Buzz Brockway, a Republican state legislator, lamented that “we’re becoming a country where there are Republican restaurants and Democratic restaurants, Republican sports teams and Democratic sports teams.”

“It’s ridiculous,” added Brockway. “We’ve got to stop the madness and stop treating each other with contempt.”

‘Off the rails’

The back-and-forth over these decisions largely ignored recent history: Many of Georgia’s biggest corporate powers have long showered influential Georgia lawmakers — largely Republicans — with gobs of campaign contributions.

So much so, in fact, that even the defection of a handful of corporate executives to Democratic candidates this year was considered a significant development.

And other small businesses that waded into politics earlier in the election cycle faced no great outrage. After all, Georgia Republicans held campaign events a year ago at a series of breweries and it caused no major stir.

It left Nathan Humphrey, who unknowingly triggered the brewery brouhaha, to wonder if smaller businesses were getting singled out for playing host to political events this close to a tense election.

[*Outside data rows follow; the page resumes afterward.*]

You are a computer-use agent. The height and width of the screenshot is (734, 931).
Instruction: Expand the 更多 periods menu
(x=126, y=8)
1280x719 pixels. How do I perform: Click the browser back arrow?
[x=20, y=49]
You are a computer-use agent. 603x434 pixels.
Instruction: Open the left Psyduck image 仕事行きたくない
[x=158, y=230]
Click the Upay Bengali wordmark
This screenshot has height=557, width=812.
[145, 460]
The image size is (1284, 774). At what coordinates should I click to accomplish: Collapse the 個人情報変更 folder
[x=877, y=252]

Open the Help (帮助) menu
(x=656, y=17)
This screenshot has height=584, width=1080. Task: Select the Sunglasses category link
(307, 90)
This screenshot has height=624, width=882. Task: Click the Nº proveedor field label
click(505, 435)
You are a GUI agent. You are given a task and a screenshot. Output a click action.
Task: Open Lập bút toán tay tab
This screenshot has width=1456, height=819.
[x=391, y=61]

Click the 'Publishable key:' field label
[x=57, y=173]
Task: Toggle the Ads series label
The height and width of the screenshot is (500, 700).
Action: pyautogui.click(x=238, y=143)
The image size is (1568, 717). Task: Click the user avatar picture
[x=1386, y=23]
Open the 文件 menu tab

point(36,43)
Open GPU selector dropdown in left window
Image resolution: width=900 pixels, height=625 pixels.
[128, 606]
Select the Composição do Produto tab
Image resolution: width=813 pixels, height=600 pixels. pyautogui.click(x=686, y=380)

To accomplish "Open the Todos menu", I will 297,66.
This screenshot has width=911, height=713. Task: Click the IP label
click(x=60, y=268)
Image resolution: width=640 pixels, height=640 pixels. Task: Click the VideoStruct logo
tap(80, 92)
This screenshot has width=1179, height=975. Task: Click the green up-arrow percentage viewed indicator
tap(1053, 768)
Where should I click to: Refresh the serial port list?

“It’s gone way off the rails. I’ve never seen the discourse like this before,” he said. “Monday Night Brewing is a success story and they care about their community and giving back. And now they’re being punished for it.”

Humphrey leads the Georgia chapter of the National Federation of Independent Business, and he asked the brewery’s owners if they would allow the Midtown location to hold a press conference announcing the group’s endorsement of Kemp.

News stories that mentioned the setting of the endorsement quickly echoed among Abrams’ supporters on social media. Within days, the brewery decided to hold an open house in its new expansion on the Beltline in southwest Atlanta to explain its decision.

A handful of the brewery’s disappointed supporters peppered the three founders with questions. They worried the event amounted to a betrayal and questioned whether the owners have been transparent.

And they raised concerns about the signal that holding the Kemp event would send to the historically-black West End community near where the brewery recently opened the new facility on the Beltline.

It was a fraught conversation. Carlen Funk, an executive with the brewery, broke down in tears as she described how the company has struggled to respond. And each of the three co-founders described how they’ve been personally tormented by the fallout from the event.

“We didn’t endorse him. We haven’t supported his campaign for governor. But we didn’t think through how this affected other people,” said Jonathan Baker, one of the co-founders.

“We thought we were being transparent, but knowing what we know now, we would have done it differently.”

Will the fallout continue? Baker and his colleagues aren’t sure. But in a month, the brewery will play host to another sort of political event: A gathering of Red Clay Democrats.